- [REQUIRED WORK]: Give back exactly the lines of the entries below from the line with "Viewport: 1053px width, 719px height." to the line with "Given: Dismiss the", inclusive, and only those.

(Collection entries)
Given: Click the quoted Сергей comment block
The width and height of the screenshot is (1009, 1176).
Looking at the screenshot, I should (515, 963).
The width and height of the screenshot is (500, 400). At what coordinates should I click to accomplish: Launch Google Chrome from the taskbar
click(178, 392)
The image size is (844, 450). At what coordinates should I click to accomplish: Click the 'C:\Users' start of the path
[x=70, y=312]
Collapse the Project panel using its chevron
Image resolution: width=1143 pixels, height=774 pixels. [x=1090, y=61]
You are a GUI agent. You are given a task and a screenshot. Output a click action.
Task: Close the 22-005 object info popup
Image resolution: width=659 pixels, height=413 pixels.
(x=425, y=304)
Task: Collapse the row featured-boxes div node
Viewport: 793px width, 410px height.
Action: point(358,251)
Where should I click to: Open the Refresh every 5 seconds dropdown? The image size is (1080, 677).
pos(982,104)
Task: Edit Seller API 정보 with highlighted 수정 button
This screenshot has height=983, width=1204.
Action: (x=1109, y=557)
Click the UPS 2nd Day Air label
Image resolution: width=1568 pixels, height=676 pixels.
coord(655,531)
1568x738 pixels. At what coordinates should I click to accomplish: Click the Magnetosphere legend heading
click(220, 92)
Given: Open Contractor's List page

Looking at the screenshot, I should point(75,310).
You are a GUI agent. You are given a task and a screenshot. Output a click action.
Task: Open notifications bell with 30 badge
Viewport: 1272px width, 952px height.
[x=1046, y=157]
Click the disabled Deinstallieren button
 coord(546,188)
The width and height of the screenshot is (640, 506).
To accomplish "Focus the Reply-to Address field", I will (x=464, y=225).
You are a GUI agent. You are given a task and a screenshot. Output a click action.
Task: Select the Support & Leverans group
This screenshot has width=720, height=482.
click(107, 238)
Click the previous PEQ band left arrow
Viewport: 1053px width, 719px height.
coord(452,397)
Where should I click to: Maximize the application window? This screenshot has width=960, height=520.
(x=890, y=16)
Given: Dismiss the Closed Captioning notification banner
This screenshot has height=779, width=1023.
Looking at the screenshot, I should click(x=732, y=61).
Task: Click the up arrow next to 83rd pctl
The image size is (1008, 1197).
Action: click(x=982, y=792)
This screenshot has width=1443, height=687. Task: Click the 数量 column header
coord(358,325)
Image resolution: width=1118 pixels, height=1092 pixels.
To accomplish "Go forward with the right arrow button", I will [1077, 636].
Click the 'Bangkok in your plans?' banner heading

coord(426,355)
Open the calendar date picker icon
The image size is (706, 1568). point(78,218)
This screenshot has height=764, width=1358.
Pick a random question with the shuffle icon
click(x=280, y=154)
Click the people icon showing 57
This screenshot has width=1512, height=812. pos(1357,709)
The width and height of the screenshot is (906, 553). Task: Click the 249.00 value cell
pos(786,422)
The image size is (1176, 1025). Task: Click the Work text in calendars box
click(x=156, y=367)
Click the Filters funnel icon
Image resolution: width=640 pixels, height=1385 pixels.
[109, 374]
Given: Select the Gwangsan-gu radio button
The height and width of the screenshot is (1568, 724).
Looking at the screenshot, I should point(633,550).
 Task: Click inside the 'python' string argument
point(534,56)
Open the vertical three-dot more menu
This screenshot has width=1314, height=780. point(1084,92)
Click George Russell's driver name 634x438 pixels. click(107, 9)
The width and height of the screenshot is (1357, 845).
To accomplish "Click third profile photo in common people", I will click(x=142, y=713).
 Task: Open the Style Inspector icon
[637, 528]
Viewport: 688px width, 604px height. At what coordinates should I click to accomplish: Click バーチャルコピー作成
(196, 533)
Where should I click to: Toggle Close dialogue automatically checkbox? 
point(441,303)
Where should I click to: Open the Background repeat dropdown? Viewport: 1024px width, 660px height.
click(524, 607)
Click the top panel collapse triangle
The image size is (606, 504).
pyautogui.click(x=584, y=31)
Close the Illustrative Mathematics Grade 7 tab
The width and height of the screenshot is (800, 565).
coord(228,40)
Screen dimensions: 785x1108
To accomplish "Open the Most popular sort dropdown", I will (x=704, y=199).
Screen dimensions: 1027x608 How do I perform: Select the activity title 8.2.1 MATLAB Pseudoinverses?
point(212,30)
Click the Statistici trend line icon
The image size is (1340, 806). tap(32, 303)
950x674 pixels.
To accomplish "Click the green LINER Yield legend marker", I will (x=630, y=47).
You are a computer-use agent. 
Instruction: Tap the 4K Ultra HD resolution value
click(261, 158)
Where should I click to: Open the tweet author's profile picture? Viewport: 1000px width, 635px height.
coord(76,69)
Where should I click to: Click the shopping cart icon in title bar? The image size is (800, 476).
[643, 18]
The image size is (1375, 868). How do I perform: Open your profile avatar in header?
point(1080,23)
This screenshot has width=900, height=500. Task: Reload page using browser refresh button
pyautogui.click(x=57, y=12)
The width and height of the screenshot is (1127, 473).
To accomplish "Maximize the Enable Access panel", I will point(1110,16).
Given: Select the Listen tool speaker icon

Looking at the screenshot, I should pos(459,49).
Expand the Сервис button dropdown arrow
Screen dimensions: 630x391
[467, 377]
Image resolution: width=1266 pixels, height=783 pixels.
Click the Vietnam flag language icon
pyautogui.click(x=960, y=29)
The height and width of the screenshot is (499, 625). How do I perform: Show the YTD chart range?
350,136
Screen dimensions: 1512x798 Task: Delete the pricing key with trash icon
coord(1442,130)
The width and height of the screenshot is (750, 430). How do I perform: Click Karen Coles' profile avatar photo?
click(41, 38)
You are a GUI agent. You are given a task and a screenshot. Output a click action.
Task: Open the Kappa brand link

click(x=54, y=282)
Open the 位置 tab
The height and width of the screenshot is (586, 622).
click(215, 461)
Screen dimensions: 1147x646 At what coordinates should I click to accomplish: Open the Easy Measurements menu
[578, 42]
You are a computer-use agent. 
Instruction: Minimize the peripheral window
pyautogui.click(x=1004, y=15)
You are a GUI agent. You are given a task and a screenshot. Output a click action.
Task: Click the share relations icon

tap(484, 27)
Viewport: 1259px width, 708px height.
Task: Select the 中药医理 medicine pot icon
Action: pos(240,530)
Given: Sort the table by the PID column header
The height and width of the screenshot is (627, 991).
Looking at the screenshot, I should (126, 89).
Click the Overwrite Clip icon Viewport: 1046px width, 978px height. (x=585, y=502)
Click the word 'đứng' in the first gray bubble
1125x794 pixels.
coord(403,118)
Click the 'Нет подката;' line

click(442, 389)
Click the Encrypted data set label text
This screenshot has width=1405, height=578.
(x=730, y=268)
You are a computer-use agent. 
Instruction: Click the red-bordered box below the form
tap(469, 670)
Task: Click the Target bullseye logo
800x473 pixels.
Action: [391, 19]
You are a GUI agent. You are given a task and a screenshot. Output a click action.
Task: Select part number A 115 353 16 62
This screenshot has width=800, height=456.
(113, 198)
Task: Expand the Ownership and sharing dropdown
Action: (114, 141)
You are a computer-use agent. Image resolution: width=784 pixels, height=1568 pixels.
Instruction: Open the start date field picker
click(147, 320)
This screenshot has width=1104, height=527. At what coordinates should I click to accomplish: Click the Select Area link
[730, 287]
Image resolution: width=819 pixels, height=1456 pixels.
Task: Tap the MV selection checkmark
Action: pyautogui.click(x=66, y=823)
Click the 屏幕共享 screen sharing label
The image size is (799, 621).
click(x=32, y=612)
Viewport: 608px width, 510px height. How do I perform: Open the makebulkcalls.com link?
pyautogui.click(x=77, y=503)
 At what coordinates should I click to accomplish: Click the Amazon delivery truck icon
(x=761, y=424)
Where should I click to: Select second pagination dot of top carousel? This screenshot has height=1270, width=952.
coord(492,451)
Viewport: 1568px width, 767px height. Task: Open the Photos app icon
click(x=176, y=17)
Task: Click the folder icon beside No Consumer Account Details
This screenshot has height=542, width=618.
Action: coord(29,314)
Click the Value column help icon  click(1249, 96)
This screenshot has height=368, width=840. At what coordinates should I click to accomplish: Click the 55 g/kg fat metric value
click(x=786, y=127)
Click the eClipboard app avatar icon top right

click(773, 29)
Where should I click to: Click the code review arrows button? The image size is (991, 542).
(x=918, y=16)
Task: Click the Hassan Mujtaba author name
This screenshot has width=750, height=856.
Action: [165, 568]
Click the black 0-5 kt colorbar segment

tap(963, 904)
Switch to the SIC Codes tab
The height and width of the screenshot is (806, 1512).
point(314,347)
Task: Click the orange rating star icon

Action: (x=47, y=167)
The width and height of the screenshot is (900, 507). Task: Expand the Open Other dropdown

- [TASK SOLUTION]:
Viewport: 1053px width, 719px height.
coord(452,397)
Where should I click to: Maximize the application window? This screenshot has width=960, height=520.
(x=890, y=16)
Given: Dismiss the Closed Captioning notification banner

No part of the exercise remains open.